§ Given passage
• • • • •

Court of Appeals of Ohio
Apr 8, 1931
175 N.E. 874 (Ohio Ct. App. 1931)

Opinion

Decided April 8, 1931.

Criminal law — Intoxicating liquors — Third offense — Unlawful possession — Accused entitled to hearing on petition to return liquor, before trial — Trial court not bound by adverse ruling on preliminary hearing — Complaint against refusal of preliminary hearing, waived — No objection or exception to introduction of liquor upon trial.

1. One indicted on a so-called third offense liquor charge has the right to present and have heard by the trial court at any time before he goes on trial under the indictment a petition or motion for the return to him of the intoxicating liquor, the possession of which is the basis of the indictment against him. The trial court is not bound by the action of the examining magistrate in passing adversely upon a similar motion or petition filed at the time of the preliminary hearing.

2. However, when such trial court has refused to hear and pass upon such motion or petition before proceeding with the trial, and in the course of the trial under the indictment the liquor is offered in evidence without objection or exception thereto on the part of the accused, he cannot afterwards complain of the refusal of the trial court to hear and determine his motion or petition.

ERROR: Court of Appeals for Ashland county.

Mr. L.A. Straits, for plaintiff in error.

Mr. H.E. Culbertson, for defendant in error.

• • • • •

§ Given exercise
Copy the Ohio appellate opinion word for word, from "Criminal law —" to "the preliminary hearing.".

• • • • •

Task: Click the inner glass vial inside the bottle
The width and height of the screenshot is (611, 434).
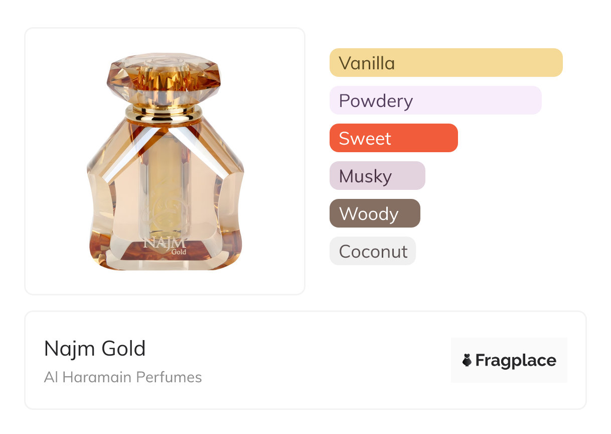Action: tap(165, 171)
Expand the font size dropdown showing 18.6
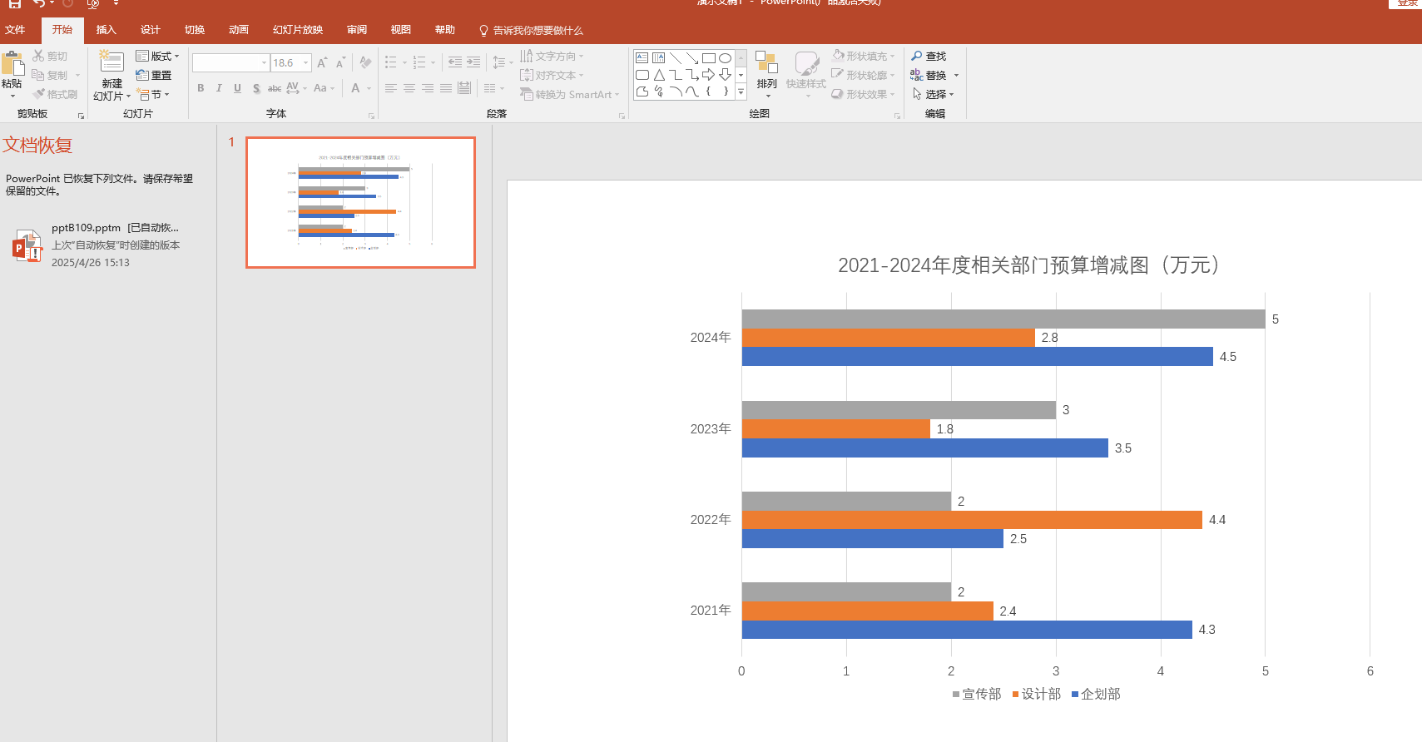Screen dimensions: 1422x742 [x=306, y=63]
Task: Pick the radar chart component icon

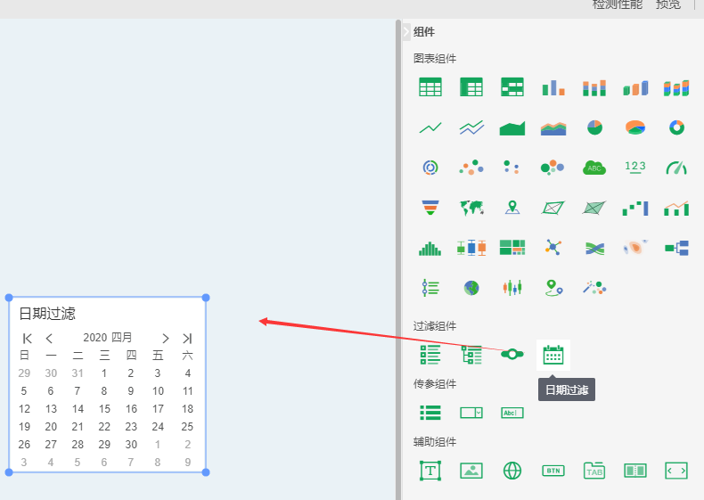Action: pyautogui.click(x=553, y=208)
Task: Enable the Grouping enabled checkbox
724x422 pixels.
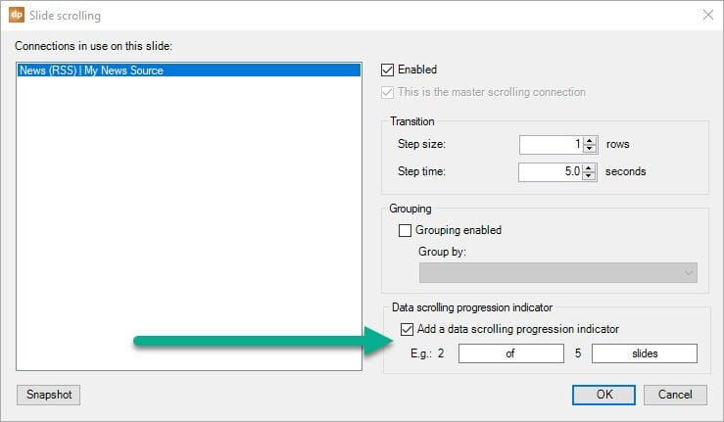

• • • • •

§ Reply
Criminal law — Intoxicating liquors — Third offense — Unlawful possession — Accused entitled to hearing on petition to return liquor, before trial — Trial court not bound by adverse ruling on preliminary hearing — Complaint against refusal of preliminary hearing, waived — No objection or exception to introduction of liquor upon trial.

1. One indicted on a so-called third offense liquor charge has the right to present and have heard by the trial court at any time before he goes on trial under the indictment a petition or motion for the return to him of the intoxicating liquor, the possession of which is the basis of the indictment against him. The trial court is not bound by the action of the examining magistrate in passing adversely upon a similar motion or petition filed at the time of the preliminary hearing.